To those in the smoking compartments, the journey was suspiciously one way. But since we are talking a virtual trip to the moon, with carefully programmed video projections surrounding the dancefloor on 10 hanging screens, nobody was really left stranded anywhere they didn't want to be. As an exercise in imaginative, trance-inducing multi-sensory entertainment, Ignition (as it was called) was perfect.
Director Peter Mosse, known to all as Bugsy, is keen to uphold the edifying properties of the experience, too.
"I have a concept of edutainment," he says. "It teaches people as well as entertaining them." In an orchestrated marriage of video, sound effects and music, the entire room becomes a capsule of environmental awareness. Indeed, elsewhere in the club, lecturing and poetry rooted in pre-hippy beat radicalism stretch a great many points still further. Clearly, this is no skull-draining rave.

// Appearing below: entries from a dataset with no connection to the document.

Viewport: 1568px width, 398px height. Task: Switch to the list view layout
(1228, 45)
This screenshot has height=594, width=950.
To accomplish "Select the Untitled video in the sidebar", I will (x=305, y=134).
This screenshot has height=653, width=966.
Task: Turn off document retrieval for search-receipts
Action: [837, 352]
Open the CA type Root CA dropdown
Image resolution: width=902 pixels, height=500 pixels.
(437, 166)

"It's an experiment in communication," continues Bugsy. "The idea is for a 'time machine' which takes people backwards and forwards in time, using current technology - but it needs more finance. We're developing ideas for that through Megatripolis at the moment."
With more ingenuity than technology, Bugsy and his team have identified multimedia techniques as a potent new way of disseminating ideas. By combining sumptuous footage of exotic wildlife and elemental landscapes with a thumping good soundtrack, lifting and balancing the mood of the dancefloor with responsive DJing, Megatripolis is playing a new generation at its own computer game.
Viewing all this cynically, you could say the same methods may be used to sell washing powder. But Bugsy would be happy to use his techniques in the service of corporate interest if it meant he could invest more back into Megatripolis.
"The technology exists right now to do exactly what I want to do, mostly in optical disk systems and computer-controlled projection systems. We need a back-projection system so that the entire walls can be part of the experience, right down to your feet. But in the meantime we have to adopt a DIY approach to do what we can."
This involves raised screens, suspended projectors and a relatively low-tech gallery of audio-visual controls. Each operator - video, lighting, DJ, sound effects - works in isolation, and there is no centralised program running the whole show via timecode. Hence the need for meticulous scripting and choreography. Most importantly, the will - and the skill - is there to create an integrated atmosphere.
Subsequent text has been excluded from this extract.